Message ID | 20190524184809.25121-1-dgilbert@interlog.com (mailing list archive) |
---|---|
Headers | show |
Series | sg: v4 interface, rq sharing + multiple rqs | expand |
On 5/24/19 11:47 AM, Douglas Gilbert wrote: > This patchset restores some functionality that was in the v2 driver > version and has been broken by some external patch in the interim > period (20 years). What is an "external patch"? Thanks, Bart.
On 2019-05-26 11:49 a.m., Bart Van Assche wrote: > On 5/24/19 11:47 AM, Douglas Gilbert wrote: >> This patchset restores some functionality that was in the v2 driver >> version and has been broken by some external patch in the interim >> period (20 years). > > What is an "external patch"? It's a patch made by someone with a first name like Christoph, Jens or James (picking some names at random) that is applied whether or not the maintainer of said driver approves ("ack's) or not. IMO The maintainer should be able to restore features removed in this fashion (I'm talking specifically about the neutering of SG_FLAG_NO_DXFER) without review as it is in the documented interface. Plus I know of at least one power user who was peeved to find out that it was quietly broken. Doug Gilbert P.S the use case is mirrored disks: reading one disk for the actual data, and the other disk to check if there is an IO error. So the second disk doesn't need its data transferred to the user space (thus saving time).
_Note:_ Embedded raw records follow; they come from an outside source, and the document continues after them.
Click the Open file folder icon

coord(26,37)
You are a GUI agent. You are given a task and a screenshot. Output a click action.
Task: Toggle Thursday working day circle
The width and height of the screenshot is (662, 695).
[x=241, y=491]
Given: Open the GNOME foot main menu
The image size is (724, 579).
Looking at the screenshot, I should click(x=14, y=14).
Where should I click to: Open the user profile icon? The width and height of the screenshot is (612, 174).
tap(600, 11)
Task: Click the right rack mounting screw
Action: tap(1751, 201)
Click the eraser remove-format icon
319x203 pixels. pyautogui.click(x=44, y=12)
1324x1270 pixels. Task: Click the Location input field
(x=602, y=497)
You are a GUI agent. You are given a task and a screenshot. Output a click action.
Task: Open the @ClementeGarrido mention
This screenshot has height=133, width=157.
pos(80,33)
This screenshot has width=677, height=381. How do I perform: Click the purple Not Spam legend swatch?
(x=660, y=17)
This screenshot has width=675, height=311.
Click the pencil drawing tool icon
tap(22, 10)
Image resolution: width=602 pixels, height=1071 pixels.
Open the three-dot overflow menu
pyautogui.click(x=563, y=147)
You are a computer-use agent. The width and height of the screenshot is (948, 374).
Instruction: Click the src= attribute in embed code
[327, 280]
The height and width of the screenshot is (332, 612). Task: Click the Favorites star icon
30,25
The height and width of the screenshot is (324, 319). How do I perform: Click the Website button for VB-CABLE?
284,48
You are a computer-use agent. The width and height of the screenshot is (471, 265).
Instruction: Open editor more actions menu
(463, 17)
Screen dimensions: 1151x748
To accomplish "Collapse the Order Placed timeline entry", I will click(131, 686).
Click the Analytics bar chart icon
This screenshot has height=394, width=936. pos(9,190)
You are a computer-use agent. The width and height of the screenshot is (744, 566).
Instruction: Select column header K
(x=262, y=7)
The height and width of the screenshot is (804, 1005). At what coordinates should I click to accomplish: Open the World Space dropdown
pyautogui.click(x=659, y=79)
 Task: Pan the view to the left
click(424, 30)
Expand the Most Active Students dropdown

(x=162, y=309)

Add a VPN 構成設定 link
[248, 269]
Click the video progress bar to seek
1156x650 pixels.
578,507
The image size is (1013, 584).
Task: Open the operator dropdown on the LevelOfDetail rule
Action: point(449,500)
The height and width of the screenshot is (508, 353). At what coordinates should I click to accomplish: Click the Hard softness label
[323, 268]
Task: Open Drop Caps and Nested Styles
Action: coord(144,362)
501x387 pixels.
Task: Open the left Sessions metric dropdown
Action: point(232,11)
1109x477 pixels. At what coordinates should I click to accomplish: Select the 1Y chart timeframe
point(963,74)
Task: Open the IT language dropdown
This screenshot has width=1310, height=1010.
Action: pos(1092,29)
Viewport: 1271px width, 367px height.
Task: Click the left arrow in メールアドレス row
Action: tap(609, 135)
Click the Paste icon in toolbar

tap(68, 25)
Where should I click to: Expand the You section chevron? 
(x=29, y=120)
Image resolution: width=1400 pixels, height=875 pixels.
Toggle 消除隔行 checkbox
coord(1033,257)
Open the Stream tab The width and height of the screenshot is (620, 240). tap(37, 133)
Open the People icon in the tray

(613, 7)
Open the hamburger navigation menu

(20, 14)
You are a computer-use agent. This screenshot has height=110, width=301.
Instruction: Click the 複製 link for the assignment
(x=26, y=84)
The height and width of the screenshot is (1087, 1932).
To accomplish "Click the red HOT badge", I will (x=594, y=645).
On 6/2/19 1:23 PM, Douglas Gilbert wrote: > On 2019-05-26 11:49 a.m., Bart Van Assche wrote: >> On 5/24/19 11:47 AM, Douglas Gilbert wrote: >>> This patchset restores some functionality that was in the v2 driver >>> version and has been broken by some external patch in the interim >>> period (20 years). >> >> What is an "external patch"? > > It's a patch made by someone with a first name like Christoph, Jens or > James (picking some names at random) that is applied whether or not > the maintainer of said driver approves ("ack's) or not. > > IMO The maintainer should be able to restore features removed in this > fashion (I'm talking specifically about the neutering of > SG_FLAG_NO_DXFER) without review as it is in the documented interface. > Plus I know of at least one power user who was peeved to find out that > it was quietly broken. That's unfortunate that that regression happened. As you probably know the traditional approach to address a regression is to post a fix that has the "Fixes:" and "Cc: stable" tags. Bart.
On 5/24/19 11:47 AM, Douglas Gilbert wrote: > This patchset is big and can be regarded as a driver rewrite. The > number of lines increases from around 3000 to over 6000. Every SCSI reviewer I know is too busy to review a patch series that involves so many changes. You may have to split this series into a number of smaller series if you want to encourage reviewers to have a look. Bart.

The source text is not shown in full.